Les accusations des États-Unis contre Meng Wanzhou tombent

WASHINGTON — Les États-Unis ont clos vendredi la saga juridique entourant la directrice des finances de Huawei, Meng Wanzhou, dont l’arrestation au Canada en 2018 a engendré une impasse internationale qui a laissé des cicatrices durables sur les relations entre le Canada et la Chine.

Une juge fédérale a officiellement rejeté le dernier acte d’accusation restant contre Mme Meng après que les procureurs ont convenu qu’elle avait respecté les termes de son accord de poursuite suspendue.

L’ordonnance de la juge du district Est de New York Ann Donnelly est intervenue quatre ans après que Mme Meng a été détenue pour la première fois à Vancouver en décembre 2018 dans le cadre d’une demande d’extradition controversée des États-Unis qui a entraîné le Canada dans un différend juridique avec la Chine.

Il s’agit de la dernière étape de l’accord qui a permis à Mme Meng d’être libérée en septembre 2021, près de trois ans après avoir été arrêtée à la demande des États-Unis pour faire face à des accusations de fraude liées aux sanctions américaines contre l’Iran.

Les procureurs avaient accusé Mme Meng et Huawei d’avoir volé des secrets et d’avoir utilisé Skycom, une société de communication de Hong Kong, pour vendre du matériel technologique à l’Iran au mépris des sanctions en vertu de la loi sur les pouvoirs économiques d’urgence internationaux.

Deux ressortissants canadiens, Michael Kovrig et Michael Spavor, ont été arrêtés en Chine quelques jours plus tard dans un acte apparent de représailles.

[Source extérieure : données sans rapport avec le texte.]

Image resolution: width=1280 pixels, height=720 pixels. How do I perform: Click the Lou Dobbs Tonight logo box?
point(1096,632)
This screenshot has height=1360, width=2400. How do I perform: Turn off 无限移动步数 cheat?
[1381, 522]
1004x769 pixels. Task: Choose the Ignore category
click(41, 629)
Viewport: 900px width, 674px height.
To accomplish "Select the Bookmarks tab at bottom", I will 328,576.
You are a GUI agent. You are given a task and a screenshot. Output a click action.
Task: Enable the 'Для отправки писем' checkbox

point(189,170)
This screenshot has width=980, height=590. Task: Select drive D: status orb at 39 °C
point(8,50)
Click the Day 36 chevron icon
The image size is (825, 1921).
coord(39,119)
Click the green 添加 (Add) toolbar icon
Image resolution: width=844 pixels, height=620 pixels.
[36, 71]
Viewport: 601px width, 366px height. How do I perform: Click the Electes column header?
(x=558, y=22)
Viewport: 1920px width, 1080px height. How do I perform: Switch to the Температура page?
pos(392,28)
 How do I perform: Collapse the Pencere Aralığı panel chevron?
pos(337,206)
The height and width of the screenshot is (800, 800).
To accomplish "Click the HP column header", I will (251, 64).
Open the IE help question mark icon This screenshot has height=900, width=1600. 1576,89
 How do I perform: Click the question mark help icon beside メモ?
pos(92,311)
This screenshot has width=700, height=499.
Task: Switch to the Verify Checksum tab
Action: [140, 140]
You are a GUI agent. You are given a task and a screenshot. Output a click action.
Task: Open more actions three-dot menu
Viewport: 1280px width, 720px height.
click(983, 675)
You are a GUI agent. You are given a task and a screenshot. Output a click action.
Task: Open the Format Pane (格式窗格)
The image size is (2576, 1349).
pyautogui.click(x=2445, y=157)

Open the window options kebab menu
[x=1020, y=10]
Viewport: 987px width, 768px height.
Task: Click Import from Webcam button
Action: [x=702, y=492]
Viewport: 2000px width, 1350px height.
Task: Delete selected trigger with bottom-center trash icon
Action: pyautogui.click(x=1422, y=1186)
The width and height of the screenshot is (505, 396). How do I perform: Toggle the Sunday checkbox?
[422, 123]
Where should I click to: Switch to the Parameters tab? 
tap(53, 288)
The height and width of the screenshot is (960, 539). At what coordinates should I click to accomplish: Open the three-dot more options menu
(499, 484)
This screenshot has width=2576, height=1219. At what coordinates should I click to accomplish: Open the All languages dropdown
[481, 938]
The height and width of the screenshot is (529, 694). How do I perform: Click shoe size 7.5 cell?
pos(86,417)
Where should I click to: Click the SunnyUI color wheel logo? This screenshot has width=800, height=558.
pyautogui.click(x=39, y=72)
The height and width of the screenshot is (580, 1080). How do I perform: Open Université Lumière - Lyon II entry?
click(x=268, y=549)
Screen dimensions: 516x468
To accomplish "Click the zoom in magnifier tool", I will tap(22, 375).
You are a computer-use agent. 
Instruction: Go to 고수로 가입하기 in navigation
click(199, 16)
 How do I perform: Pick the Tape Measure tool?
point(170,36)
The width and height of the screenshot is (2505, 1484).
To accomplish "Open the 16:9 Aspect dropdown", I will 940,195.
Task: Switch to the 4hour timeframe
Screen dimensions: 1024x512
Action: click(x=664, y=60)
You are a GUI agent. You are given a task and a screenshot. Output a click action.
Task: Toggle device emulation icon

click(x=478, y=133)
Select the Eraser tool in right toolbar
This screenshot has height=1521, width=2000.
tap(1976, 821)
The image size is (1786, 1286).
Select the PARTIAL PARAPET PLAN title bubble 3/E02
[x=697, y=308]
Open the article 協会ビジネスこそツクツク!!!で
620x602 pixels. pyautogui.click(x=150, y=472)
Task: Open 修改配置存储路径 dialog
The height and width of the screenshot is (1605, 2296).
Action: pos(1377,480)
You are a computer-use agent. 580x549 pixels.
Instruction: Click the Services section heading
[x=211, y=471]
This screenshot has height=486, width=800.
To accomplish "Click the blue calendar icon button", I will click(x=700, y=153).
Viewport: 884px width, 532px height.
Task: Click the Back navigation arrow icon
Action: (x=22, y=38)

Mme Meng, la fille du fondateur de Huawei, Ren Zhengfei, a plaidé non coupable de toutes les accusations dans le cadre de l’accord. En échange, elle a accepté un exposé des faits reconnaissant, entre autres, que Skycom — dont elle avait affirmé qu’il était un partenaire de Huawei — était essentiellement une filiale en propriété exclusive.

L’accord indiquait clairement qu’elle violerait l’accord si elle tentait de contredire ou de nier la déclaration, qui serait alors recevable dans toute procédure judiciaire future.

L’avocate américaine Carolyn Pokorny a déposé la demande jeudi auprès de la juge Donnelly.

«En l’absence d’informations selon lesquelles [Mme Meng] a violé les termes de [l’accord de poursuite suspendue] jusqu’au 1er décembre 2022 […] le gouvernement propose respectueusement de rejeter le troisième acte d’accusation de remplacement dans cette affaire», écrit Mme Pokorny.

Une ordonnance proposée accompagnant la requête, une fois approuvée par la juge Donnelly, rejettera l’acte d’accusation «avec préjudice», ce qui empêcherait les procureurs de rouvrir l’affaire.

MM. Spavor et Kovrig, connus dans le monde entier comme «les deux Michaels», ont quitté la Chine presque au moment précis où Mme Meng était rapatriée en Chine.

La Chine a longtemps nié tout lien entre les deux affaires, malgré le moment des arrestations initiales ainsi que leur éventuelle libération.